Stergomena Lawrence Tax, Executive Secretary, Southern African Development Community (SADC): Interview

Stergomena Lawrence Tax, Executive Secretary, Southern African Development Community (SADC)

Interview: Stergomena Lawrence Tax, Executive Secretary, Southern African Development Community (SADC)

How has the SADC Industrialisation Strategy and Roadmap impacted industrialisation?

STERGOMENA LAWRENCE TAX: The SADC Industrialisation Strategy and Roadmap 2015-63 was approved in April 2015. To operationalise the strategy, a detailed action plan was prepared and approved in March 2017. Studies to profile the priority agricultural, mineral and pharmaceutical sectors and identify potential value chains for value addition and beneficiation have been conducted. Both studies indicated greater potential for domestic, regional and global value chains, and a high potential for the manufacturing of medicines and health commodities, specifically for HIV/AIDS, tuberculosis and malaria.

The next steps include detailed feasibility studies on each identified value chain, development of strategies for exploiting value chains, as well as attracting investment. Carrying out the action plan is expected to spur the industrialisation process at both national and regional levels. It may be premature to assess the impact and extent to which member states have made use of the strategy. It is, however, important to note that member states are committed to the implementation of the strategy in pursuit of the needed technological and socio-economic transformation.

What are the biggest challenges facing the implementation of the Tripartite Free Trade Area (TFTA)?

TAX: A cornerstone of any free trade area lies in the commitment of members to liberalise trade by eliminating internal tariff and non-tariff barriers. While there has been significant progress, and the agreement for the TFTA has been signed by 19 out of the 26 members, progress remains slow. For the TFTA to be operational, member states must finalise negotiations on exchange offers, tariff schedules and elimination of tariff barriers, and the agreement must be ratified by two-thirds of the member states. The process to negotiate and finalise tariff schedules among member states has been particularly slow. This is a significant challenge as the outstanding tariff schedules also cover trade with the tripartite’s biggest trading partners.

* [Activity]: Please copy the SADC interview word for word from "TAX: A cornerstone" to "biggest trading partners.", including both ends.

* [Available data]:
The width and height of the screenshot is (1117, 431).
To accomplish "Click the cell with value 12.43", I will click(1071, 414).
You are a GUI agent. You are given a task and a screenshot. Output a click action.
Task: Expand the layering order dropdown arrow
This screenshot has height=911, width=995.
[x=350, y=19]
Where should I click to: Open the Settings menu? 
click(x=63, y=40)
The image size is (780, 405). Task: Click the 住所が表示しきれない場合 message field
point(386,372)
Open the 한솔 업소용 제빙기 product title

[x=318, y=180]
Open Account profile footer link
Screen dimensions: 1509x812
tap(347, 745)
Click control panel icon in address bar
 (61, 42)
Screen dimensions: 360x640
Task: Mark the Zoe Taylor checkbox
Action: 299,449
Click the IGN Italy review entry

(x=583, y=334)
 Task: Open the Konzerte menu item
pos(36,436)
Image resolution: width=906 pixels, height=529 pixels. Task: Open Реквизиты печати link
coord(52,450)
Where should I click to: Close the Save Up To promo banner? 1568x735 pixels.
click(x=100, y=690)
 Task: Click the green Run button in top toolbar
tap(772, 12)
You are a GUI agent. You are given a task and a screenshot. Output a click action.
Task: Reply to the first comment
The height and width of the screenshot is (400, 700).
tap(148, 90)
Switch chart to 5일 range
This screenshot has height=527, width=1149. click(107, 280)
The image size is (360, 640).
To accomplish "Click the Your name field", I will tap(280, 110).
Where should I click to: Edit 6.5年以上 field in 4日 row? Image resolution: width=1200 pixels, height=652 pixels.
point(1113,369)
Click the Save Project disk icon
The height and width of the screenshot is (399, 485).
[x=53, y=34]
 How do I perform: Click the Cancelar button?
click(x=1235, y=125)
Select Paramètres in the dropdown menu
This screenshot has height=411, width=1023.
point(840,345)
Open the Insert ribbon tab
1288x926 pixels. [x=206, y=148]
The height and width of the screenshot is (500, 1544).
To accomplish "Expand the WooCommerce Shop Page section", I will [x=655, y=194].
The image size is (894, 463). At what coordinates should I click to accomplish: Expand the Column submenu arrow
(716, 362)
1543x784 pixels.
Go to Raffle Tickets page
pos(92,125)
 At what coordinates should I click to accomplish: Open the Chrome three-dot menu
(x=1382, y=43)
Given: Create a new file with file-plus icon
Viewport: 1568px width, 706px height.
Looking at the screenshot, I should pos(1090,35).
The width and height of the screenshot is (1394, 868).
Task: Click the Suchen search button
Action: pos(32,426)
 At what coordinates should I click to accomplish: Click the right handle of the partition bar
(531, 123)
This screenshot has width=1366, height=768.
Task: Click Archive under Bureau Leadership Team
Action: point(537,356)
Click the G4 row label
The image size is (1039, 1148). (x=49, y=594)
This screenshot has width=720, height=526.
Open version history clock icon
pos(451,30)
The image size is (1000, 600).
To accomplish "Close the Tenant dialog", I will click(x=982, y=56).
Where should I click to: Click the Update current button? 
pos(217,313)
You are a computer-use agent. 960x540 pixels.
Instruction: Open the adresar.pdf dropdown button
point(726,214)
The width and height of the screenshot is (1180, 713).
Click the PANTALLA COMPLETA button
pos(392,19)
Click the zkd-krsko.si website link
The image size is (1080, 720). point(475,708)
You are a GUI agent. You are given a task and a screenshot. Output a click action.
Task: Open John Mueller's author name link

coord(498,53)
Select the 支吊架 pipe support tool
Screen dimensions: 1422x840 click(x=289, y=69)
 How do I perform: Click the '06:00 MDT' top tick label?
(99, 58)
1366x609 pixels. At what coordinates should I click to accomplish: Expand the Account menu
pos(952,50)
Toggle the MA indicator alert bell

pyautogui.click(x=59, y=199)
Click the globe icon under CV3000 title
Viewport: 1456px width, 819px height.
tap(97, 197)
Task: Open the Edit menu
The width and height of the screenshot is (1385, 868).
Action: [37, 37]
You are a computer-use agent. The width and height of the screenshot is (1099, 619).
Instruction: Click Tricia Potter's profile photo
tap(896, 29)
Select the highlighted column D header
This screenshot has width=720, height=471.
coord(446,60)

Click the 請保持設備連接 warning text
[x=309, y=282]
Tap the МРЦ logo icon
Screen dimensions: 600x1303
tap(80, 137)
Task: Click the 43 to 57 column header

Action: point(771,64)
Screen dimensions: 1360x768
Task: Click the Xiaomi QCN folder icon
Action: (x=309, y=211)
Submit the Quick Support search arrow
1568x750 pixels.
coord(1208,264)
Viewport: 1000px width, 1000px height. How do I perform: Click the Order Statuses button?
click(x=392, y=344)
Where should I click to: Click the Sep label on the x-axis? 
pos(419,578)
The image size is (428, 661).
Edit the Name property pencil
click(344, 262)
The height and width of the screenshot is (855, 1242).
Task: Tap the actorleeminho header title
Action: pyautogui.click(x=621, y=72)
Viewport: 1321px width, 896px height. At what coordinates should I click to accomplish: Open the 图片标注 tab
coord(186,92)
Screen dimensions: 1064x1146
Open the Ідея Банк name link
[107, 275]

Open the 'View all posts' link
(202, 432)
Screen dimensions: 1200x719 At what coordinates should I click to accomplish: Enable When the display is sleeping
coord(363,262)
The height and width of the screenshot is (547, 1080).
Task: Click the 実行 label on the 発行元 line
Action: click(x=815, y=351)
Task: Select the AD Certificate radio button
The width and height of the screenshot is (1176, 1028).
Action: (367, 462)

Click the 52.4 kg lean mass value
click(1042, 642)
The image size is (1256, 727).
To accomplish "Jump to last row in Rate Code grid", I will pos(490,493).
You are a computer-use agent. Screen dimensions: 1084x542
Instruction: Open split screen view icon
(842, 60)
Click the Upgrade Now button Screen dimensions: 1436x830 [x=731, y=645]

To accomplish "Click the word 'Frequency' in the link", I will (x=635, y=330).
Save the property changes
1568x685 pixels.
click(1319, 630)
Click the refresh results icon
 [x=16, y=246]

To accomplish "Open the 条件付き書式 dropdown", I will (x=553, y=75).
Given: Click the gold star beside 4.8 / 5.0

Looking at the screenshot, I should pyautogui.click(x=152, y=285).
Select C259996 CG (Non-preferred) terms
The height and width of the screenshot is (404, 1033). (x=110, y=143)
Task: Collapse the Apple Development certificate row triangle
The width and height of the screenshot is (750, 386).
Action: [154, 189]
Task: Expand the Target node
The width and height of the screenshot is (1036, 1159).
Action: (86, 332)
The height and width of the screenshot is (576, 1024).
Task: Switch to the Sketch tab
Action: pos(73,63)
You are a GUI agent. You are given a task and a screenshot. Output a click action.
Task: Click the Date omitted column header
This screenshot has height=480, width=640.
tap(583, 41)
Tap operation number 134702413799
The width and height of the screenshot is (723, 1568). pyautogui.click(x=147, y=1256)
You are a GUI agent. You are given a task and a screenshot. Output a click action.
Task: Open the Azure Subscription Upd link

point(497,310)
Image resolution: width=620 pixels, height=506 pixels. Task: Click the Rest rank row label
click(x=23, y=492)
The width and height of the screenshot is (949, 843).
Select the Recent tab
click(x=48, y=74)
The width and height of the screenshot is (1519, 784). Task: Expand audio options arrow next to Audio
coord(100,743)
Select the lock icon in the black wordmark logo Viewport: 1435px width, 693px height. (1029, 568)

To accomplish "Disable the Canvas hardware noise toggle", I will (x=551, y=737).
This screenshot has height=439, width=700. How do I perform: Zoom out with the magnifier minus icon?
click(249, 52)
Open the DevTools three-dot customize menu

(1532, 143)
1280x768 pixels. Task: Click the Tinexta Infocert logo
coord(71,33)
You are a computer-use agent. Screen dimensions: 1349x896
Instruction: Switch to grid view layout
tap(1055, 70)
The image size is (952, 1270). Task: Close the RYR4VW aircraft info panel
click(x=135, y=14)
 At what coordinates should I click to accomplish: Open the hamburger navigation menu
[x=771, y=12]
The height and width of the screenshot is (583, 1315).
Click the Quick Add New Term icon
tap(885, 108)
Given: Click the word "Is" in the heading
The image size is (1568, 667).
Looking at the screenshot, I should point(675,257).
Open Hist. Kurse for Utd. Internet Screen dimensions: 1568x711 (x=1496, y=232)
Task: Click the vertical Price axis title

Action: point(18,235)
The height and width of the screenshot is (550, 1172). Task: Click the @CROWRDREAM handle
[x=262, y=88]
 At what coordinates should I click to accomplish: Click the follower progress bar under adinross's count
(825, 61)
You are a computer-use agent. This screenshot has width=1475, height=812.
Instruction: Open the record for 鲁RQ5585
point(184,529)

* [Your response]:
TAX: A cornerstone of any free trade area lies in the commitment of members to liberalise trade by eliminating internal tariff and non-tariff barriers. While there has been significant progress, and the agreement for the TFTA has been signed by 19 out of the 26 members, progress remains slow. For the TFTA to be operational, member states must finalise negotiations on exchange offers, tariff schedules and elimination of tariff barriers, and the agreement must be ratified by two-thirds of the member states. The process to negotiate and finalise tariff schedules among member states has been particularly slow. This is a significant challenge as the outstanding tariff schedules also cover trade with the tripartite’s biggest trading partners.